Cette suite n'est malheureusement pas au niveau du premier opus, qui était à la fois un très joli exercice de style, avec une folie de rythme et de fantaisie. "Chicken Run: la Menace Nuggets" n'apporte plus cette excellent surprise vécue il y a 23 ans. La bande à Ginger et Rocky, qui n'a certes pas pris une ride, n'a pas la même inspiration, ni la même originalité, dans ce dernier épisode. L'humour reste présent, mais plus poussif, et l'intrigue, qui mimétisme cette fois-ci "Mission Impossible", ne se démarque pas vraiment des aventures précédentes. Au delà du plaisir de revoir le retour du gang des gallinacés, on regrette que cette "Menace Nuggets" n'apporte plus le fun, ni la réflexion, ni la puissance qu'elle nous avait laissés en mémoire et qu'on aurait aimé revivre.

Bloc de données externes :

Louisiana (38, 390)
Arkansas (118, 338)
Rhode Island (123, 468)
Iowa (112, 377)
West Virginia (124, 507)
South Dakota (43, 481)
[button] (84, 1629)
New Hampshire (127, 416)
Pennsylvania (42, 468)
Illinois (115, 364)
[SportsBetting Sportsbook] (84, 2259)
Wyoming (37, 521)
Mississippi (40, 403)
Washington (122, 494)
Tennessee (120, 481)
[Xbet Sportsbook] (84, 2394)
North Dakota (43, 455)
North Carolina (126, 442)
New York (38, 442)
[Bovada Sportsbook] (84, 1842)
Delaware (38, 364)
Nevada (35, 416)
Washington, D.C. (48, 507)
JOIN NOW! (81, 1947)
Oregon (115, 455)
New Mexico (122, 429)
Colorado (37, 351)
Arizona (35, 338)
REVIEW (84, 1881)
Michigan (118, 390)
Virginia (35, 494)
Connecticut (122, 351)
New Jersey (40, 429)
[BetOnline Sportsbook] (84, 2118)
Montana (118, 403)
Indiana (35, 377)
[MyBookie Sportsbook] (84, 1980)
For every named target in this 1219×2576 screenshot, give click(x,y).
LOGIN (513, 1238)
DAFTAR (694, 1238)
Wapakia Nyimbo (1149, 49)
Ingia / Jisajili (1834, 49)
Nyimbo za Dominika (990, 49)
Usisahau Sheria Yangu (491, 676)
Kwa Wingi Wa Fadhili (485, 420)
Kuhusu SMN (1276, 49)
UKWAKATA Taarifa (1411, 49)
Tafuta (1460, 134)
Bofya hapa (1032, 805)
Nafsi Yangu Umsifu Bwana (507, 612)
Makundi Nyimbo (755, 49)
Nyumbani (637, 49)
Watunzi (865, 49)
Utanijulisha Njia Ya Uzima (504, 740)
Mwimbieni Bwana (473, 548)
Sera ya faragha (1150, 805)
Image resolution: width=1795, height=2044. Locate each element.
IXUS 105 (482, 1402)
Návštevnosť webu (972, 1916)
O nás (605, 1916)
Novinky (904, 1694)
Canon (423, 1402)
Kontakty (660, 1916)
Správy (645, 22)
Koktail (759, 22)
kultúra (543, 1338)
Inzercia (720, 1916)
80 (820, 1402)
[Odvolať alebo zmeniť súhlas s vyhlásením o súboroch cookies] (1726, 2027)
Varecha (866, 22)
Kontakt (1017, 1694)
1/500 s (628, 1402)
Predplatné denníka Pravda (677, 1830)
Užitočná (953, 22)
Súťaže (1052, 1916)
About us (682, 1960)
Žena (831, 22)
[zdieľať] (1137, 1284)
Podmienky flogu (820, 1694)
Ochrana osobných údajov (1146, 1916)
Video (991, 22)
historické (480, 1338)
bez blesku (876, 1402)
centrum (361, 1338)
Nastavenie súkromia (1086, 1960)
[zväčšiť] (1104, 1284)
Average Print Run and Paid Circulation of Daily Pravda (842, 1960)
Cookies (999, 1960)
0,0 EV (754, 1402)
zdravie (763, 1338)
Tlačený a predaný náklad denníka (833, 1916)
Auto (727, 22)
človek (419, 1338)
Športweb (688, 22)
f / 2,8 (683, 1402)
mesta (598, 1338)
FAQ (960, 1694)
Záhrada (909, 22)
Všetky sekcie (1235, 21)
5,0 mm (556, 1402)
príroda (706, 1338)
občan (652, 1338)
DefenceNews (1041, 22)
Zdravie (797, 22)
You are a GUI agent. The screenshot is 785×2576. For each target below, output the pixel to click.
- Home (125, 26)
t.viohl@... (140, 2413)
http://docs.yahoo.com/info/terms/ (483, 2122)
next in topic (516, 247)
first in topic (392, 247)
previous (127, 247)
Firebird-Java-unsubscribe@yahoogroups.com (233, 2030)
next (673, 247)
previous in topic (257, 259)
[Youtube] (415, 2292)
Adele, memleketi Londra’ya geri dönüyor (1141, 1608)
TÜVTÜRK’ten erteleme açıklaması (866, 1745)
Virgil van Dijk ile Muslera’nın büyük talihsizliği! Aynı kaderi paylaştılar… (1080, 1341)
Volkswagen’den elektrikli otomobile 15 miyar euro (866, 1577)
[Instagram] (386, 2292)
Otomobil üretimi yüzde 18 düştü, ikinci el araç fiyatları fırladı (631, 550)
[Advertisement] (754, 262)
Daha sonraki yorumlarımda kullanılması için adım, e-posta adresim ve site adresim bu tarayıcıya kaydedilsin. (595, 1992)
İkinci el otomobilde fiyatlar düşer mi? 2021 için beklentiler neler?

Vingt trois ans après un premier film, très réussi et devenu culte, « Chicken Run, Dawn of Nuggets » est sorti directement sur Netflix. Toujours produit par le studio Aardman, spécialisé dans ce style d’animation en pate à modeler, cette suite est une réussite. On retrouve la pate du studio avec cette animation toujours aussi convaincante qui impressionne avec sa fluidité et sa crédibilité. L’histoire quand à elle, prend le contre-pied du premier film, en proposant une mission d’infiltration et de sauvetage, quand le premier proposait une mission d’évasion. Le premier était un hommage à «La Grande Evasion » et cette suite se tourne plutôt du côté de « Mission Impossible » (hommage appuyé lors d’un petit dialogue entre les rats). L’humour est toujours au rendez-vous avec des dialogues qui font mouche, des jeux de mots amusant (pour la VF) et des situations rocambolesques. Alors évidemment la trame scénaristique est assez classique et attendue et ne surprendra pas beaucoup (spoiler: une jeune fille curieuse qui va se mettre en danger, un groupe se forme pour la sauver, la réussite du plan, l’échec des méchants et une fin qui se termine bien ) mais pas de quoi bouder son plaisir. Même s’il est moins marquant que son prédécesseur, la surprise n’étant plus là, cette suite de « Chicken Run » reste un sympathique film, adapté à tous les âges, et qui propose ce qu’on attend de lui : un divertissement agréable et bien réalisé. Note : 14/20
Le studio Aardman concocte une suite de son succès « Chicken Run » permettant de retrouver les malicieuses poules devant cette fois-ci infiltrer une usine à Nuggets pour sauver leurs congénères. Honnêtement, l’histoire n’est certes pas très originale et malgré tout le talent des animateurs, le sentiment de déjà-vu est très présent. Néanmoins, cette aventure drôle et rythmé ne manque pas d’énergie et face au travail fournit pour offrir ce petit moment fourmillant de trouvailles visuelles ingénieuse on ne peut que rester émerveillé. Sans atteindre le niveau de précédentes œuvres du studio, ce divertissement familial demeure éminemment sympathique.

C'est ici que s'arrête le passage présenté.